A thousand things to think. A thousand things to accept. My sister stood close to the guest’s back, looking as though she wanted to cling to it, wrap herself around it. I asked her what was happening, even though I already knew, and she would not watch my hands. In a moment of frantic pleading, I beat my fist against the wall so she might hear me. But that made the boy’s eyes sparkle. He lifted his sword before him. Where I stood, it looked like he may want to halve his face.
“Stupid animal,” said he. “I think I’ve angered it.”

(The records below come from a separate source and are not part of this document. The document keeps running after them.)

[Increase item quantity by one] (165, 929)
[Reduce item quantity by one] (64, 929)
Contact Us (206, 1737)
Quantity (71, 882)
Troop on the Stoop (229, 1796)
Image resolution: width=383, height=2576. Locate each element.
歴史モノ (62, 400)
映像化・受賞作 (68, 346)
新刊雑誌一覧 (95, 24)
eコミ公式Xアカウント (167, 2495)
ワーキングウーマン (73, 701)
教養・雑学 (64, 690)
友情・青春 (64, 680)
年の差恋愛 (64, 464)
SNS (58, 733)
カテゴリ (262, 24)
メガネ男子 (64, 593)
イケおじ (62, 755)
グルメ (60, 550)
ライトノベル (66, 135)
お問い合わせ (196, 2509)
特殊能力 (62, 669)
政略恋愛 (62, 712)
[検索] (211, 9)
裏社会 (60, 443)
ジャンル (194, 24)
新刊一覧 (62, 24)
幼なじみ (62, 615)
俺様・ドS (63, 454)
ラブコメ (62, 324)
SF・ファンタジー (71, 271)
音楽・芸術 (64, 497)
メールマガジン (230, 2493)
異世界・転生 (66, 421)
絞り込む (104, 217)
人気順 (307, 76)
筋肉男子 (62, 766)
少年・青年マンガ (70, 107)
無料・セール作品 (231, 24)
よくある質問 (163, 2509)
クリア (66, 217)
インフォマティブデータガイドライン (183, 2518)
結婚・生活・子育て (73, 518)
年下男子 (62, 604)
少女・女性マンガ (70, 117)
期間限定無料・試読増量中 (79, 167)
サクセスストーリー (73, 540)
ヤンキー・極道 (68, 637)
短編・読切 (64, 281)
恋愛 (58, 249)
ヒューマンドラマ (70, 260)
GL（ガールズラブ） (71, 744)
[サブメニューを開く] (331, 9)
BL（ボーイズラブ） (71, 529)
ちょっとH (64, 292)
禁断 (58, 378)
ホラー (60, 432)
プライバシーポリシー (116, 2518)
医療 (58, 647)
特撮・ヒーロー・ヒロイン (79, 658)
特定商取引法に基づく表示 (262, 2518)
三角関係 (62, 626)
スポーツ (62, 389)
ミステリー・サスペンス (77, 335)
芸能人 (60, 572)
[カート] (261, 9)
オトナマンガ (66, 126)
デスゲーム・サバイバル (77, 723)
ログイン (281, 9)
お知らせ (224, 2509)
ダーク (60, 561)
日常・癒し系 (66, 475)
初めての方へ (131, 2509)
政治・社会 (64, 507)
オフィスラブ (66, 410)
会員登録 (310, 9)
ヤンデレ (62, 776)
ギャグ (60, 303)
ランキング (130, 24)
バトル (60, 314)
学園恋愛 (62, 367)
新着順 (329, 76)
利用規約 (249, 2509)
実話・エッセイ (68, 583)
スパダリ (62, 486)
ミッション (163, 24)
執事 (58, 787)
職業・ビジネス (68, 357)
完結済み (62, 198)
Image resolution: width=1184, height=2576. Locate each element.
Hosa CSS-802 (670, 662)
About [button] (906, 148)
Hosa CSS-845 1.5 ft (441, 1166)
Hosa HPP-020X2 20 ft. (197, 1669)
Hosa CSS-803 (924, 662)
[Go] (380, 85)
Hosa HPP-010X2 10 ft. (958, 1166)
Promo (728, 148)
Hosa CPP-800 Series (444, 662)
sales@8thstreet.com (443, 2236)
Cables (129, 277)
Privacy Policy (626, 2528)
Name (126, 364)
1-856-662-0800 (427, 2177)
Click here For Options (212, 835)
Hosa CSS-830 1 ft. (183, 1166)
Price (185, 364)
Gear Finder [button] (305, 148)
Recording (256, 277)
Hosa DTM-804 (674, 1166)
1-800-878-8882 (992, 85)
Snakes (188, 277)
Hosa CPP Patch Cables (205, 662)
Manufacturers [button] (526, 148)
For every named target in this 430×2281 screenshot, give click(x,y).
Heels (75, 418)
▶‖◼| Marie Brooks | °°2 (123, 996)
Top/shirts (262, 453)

Time crossed over slowly. He stood a ways away from me, then a bit closer, then he was at my chest, and I saw the pushing of the sword before I felt it. So that was how a blade felt. For one more beat, I watched in silence, studying the obedient opening of my skin before life came rushing back through my ears and I could hear the dripping of water from the ceiling, the scuttling of rats upon the floors, the breathing of the guest as he exerted himself, and I could feel such pain, such fire, my body caving in, I gasped, he pulled it out and I wailed, he pushed it back in and I fell backwards, unable to see, hands scrabbling at my own skin, low whines coming from my throat without my volition. My blood leaked onto the floor in thick, black droplets. I tried to reach out to hold his sword, force it out of me, but he did it quicker, drew it out and drew it in, this time into my throat. There was no breath. There was no sound. My mouth was open. Screaming, wailing, I begged with my hands: “Do not hurt me. Please do not hurt me.”
In a sharp, barely-there moment of lucidity, I looked out and saw my sister. She was watching and weeping. Wondering, perhaps, if the boy even knew I was speaking at all.
The air before me became a shade of gray I did not recognize. Again, he removed the sword and placed it back inside. Was I against the wall? On the floor? I could not tell. My hands moved of their own accord until the fingers fell limp—my right palm down, cutting through the air to the right, over and over and over again. Stop. Stop. Stop. Stop. Stop. Stop. Stop.